- Research article
- Open Access
Mitochondrial haplotype diversity in the tortoise species Testudo graeca from North Africa and the Middle East
BMC Evolutionary Biologyvolume 5, Article number: 29 (2005)
To help conservation programs of the endangered spur-thighed tortoise and to gain better insight into its systematics, genetic variation and evolution in the tortoise species Testudo graeca (Testudines: Testudinidae) was investigated by sequence analysis of a 394-nucleotide fragment of the mitochondrial 12S rRNA gene for 158 tortoise specimens belonging to the subspecies Testudo graeca graeca, Testudo graeca ibera, Testudo graeca terrestris, and a newly recognized subspecies Testudo graeca whitei.
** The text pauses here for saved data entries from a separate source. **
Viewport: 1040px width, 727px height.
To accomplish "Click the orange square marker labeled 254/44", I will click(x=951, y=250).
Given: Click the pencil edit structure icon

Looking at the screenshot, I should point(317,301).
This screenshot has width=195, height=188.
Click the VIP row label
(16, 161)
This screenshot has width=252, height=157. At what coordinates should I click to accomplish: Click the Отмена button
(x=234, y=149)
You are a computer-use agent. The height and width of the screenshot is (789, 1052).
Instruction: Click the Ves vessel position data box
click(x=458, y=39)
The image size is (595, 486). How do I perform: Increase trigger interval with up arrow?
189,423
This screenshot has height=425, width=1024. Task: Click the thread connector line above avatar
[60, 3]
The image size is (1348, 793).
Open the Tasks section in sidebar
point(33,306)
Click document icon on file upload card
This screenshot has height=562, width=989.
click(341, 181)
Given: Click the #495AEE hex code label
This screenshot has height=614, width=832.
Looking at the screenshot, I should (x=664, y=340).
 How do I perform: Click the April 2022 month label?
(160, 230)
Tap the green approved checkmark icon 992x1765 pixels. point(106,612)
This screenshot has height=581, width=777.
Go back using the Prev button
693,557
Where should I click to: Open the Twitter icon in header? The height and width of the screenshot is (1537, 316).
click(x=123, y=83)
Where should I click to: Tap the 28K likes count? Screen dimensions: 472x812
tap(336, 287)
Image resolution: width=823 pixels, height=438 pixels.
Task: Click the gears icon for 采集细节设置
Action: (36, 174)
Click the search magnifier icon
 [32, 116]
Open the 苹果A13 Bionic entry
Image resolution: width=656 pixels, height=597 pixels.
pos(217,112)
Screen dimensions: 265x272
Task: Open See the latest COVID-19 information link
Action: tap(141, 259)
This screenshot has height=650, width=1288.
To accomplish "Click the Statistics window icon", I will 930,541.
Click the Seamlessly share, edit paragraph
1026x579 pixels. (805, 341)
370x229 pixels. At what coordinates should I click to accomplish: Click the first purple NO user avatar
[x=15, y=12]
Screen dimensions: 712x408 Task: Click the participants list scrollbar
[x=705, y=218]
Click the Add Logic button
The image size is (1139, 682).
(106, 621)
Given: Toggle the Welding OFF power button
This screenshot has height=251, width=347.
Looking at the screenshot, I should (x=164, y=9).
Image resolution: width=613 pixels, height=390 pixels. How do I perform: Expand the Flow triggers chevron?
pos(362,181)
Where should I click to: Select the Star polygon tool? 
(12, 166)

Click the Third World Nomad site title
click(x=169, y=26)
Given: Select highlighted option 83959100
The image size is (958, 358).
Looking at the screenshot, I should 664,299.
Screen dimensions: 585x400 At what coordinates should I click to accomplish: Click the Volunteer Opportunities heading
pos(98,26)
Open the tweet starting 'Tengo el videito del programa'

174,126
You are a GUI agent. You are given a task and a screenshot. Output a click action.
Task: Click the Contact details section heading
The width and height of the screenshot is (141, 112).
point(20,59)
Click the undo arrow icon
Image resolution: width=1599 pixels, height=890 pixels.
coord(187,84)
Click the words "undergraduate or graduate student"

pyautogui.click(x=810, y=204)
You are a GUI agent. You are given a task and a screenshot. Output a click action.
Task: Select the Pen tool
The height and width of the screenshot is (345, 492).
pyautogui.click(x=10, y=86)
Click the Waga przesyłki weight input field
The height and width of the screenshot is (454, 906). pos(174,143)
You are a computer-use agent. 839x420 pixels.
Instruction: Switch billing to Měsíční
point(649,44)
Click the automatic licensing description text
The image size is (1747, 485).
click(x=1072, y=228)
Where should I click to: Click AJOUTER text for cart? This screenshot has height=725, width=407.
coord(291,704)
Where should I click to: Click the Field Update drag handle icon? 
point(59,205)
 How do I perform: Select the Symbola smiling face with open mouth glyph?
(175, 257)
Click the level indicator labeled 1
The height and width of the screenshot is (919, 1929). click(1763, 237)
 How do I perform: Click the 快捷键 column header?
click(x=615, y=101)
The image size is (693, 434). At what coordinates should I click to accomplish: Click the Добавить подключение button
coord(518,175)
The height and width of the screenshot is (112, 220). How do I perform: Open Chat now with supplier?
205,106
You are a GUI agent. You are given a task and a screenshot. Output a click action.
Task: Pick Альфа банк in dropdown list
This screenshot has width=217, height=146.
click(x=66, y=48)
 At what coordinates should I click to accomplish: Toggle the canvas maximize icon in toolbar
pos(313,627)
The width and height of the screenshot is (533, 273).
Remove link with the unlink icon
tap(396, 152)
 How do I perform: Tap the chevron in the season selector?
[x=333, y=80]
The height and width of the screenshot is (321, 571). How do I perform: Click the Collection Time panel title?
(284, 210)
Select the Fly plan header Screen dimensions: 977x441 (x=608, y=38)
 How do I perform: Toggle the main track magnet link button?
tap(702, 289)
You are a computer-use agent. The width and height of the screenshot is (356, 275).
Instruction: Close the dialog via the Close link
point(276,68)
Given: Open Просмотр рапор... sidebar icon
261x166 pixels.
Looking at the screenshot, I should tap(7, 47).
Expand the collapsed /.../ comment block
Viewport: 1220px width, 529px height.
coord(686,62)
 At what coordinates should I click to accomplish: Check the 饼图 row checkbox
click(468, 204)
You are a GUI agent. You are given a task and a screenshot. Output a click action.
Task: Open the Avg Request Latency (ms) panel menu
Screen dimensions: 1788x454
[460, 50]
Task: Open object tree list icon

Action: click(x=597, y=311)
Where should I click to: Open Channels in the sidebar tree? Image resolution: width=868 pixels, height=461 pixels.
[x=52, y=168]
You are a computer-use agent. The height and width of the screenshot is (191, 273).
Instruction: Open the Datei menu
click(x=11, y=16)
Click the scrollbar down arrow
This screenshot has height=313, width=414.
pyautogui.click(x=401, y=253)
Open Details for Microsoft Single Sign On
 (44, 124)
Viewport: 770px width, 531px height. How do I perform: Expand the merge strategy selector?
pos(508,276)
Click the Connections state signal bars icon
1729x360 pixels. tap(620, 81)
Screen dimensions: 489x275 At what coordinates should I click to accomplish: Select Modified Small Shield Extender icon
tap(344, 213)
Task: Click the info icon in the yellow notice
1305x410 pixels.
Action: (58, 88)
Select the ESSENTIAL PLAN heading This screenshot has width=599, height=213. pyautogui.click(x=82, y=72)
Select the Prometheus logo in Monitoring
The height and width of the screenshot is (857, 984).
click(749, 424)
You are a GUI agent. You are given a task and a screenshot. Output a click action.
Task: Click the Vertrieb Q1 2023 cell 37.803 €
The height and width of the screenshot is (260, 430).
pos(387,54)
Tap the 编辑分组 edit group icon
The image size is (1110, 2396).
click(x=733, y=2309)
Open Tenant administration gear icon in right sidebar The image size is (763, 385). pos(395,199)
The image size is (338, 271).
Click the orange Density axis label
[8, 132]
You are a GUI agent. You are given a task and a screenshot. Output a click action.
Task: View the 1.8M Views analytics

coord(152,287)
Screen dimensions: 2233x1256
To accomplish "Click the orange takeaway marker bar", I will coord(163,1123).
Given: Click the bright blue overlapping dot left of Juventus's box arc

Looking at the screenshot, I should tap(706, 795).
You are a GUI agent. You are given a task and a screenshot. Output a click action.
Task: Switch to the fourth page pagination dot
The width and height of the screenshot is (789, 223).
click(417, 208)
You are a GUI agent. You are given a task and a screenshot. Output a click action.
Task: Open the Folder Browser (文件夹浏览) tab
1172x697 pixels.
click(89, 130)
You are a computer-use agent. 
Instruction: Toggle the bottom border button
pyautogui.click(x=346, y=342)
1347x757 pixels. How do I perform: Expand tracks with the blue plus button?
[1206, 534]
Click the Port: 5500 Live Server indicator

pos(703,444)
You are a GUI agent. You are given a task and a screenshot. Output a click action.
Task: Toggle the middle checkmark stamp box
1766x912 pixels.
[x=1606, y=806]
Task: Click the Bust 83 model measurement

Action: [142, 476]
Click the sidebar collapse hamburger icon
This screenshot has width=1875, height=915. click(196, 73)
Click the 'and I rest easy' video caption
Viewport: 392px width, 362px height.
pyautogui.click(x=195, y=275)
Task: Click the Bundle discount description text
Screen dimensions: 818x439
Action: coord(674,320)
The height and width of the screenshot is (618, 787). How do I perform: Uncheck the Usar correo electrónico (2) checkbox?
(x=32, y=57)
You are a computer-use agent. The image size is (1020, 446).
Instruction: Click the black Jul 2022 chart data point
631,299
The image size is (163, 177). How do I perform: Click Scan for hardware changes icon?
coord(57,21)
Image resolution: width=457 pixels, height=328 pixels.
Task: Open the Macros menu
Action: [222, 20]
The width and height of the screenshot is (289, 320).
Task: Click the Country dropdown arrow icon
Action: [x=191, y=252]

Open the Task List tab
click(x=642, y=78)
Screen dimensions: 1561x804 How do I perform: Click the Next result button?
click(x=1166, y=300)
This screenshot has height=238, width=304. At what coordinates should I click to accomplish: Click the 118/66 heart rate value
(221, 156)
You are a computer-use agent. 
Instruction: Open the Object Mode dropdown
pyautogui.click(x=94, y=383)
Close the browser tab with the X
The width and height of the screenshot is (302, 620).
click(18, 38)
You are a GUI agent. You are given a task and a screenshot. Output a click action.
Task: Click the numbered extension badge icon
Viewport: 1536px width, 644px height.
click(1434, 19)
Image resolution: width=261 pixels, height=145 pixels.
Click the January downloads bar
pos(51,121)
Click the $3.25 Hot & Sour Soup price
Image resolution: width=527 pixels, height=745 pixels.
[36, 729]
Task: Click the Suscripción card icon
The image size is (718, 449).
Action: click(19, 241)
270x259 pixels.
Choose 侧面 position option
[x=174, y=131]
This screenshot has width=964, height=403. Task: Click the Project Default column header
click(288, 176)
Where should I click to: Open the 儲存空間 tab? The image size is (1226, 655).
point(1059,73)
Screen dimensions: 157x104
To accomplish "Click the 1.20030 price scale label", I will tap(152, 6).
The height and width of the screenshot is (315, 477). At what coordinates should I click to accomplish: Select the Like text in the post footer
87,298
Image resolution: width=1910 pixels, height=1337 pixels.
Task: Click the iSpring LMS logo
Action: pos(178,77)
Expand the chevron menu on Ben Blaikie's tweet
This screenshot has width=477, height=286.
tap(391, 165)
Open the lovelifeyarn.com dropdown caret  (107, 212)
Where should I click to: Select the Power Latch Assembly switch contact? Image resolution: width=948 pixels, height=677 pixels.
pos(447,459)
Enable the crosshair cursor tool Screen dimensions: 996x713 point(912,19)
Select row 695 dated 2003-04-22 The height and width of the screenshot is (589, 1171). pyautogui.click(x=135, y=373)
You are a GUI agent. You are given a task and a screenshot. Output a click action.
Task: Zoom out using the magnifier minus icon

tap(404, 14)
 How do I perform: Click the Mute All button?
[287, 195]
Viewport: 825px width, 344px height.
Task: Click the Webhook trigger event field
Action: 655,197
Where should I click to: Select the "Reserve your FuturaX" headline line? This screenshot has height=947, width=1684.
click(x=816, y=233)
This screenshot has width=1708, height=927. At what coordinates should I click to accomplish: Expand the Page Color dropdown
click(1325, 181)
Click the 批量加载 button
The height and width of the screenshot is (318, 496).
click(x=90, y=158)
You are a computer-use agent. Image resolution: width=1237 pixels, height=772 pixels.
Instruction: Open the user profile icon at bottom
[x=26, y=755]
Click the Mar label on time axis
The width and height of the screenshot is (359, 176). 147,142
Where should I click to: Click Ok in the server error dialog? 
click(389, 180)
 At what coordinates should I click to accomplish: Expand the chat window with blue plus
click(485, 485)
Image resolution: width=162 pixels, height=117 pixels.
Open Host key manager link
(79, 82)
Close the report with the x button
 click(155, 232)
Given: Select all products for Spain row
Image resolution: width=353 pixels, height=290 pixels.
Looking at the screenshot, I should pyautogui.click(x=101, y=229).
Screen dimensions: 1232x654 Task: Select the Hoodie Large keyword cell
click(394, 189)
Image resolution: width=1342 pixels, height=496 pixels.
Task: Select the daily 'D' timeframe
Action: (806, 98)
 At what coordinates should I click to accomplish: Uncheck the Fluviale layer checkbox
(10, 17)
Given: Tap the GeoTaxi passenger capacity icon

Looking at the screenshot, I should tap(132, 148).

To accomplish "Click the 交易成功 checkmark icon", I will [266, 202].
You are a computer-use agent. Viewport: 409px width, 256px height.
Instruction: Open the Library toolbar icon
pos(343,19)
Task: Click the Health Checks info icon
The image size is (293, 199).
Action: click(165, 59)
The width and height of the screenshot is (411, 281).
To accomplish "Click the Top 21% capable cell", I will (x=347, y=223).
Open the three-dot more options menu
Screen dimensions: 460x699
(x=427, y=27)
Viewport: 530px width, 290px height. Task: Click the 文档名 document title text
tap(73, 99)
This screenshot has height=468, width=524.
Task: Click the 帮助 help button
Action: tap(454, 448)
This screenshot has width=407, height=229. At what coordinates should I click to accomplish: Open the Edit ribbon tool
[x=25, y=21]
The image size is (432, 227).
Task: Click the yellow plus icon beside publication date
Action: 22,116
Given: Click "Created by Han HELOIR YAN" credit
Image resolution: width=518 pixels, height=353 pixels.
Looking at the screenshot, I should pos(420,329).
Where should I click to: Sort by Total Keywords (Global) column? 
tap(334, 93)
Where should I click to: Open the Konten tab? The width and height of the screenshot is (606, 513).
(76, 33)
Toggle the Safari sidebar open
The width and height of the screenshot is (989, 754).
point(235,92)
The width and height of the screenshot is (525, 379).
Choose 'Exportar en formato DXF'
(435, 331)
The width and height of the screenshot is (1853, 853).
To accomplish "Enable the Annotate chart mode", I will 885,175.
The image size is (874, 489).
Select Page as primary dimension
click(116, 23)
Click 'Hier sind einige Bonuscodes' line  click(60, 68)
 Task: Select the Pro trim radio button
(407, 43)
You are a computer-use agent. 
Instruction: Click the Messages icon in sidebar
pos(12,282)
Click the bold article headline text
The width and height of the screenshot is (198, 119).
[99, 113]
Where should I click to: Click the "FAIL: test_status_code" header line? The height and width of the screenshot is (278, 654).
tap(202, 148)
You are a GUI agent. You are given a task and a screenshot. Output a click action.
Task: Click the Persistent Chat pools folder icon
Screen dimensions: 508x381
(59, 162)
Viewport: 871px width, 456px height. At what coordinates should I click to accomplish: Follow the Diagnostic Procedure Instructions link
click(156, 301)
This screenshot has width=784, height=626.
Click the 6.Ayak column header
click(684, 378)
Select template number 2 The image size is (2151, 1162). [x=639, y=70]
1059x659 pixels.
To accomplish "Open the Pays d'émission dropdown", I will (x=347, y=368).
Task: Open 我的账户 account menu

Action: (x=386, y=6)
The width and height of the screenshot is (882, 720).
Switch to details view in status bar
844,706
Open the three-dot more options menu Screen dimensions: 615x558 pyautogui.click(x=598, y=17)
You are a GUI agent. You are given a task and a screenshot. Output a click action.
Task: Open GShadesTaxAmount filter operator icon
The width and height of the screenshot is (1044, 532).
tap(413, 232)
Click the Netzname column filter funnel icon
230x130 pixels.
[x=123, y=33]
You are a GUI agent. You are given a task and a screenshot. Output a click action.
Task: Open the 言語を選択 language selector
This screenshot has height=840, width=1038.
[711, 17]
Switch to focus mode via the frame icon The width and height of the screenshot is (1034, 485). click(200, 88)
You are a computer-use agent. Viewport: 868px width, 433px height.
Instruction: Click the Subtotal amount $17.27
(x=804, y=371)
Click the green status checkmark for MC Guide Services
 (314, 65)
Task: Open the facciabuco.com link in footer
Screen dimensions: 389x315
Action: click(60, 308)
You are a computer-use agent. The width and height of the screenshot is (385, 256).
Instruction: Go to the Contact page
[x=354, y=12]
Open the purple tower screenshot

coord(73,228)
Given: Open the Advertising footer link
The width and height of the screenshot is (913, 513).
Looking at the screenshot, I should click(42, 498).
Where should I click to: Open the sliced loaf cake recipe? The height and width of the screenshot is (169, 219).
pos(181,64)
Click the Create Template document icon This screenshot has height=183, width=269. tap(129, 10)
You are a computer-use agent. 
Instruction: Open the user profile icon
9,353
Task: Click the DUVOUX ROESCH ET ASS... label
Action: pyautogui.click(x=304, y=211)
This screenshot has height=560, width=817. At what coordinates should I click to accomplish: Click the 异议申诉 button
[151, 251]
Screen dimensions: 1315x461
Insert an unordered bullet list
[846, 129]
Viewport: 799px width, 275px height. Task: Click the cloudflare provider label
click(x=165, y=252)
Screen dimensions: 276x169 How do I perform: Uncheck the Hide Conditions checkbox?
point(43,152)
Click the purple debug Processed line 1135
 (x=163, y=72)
A 411-nucleotide fragment of the mitochondrial D-loop was additionally sequenced for a subset of 22 T. graeca, chosen because of their 12S gene haplotype and/or geographical origin.
Haplotype networks generated by maximum-likelihood and neighbor-joining analyses of both the separate and the combined sequence data sets suggested the existence of two main clades of Testudo graeca, comprising Testudo graeca from northern Africa and Testudo graeca from the Turkey and the Middle East, respectively.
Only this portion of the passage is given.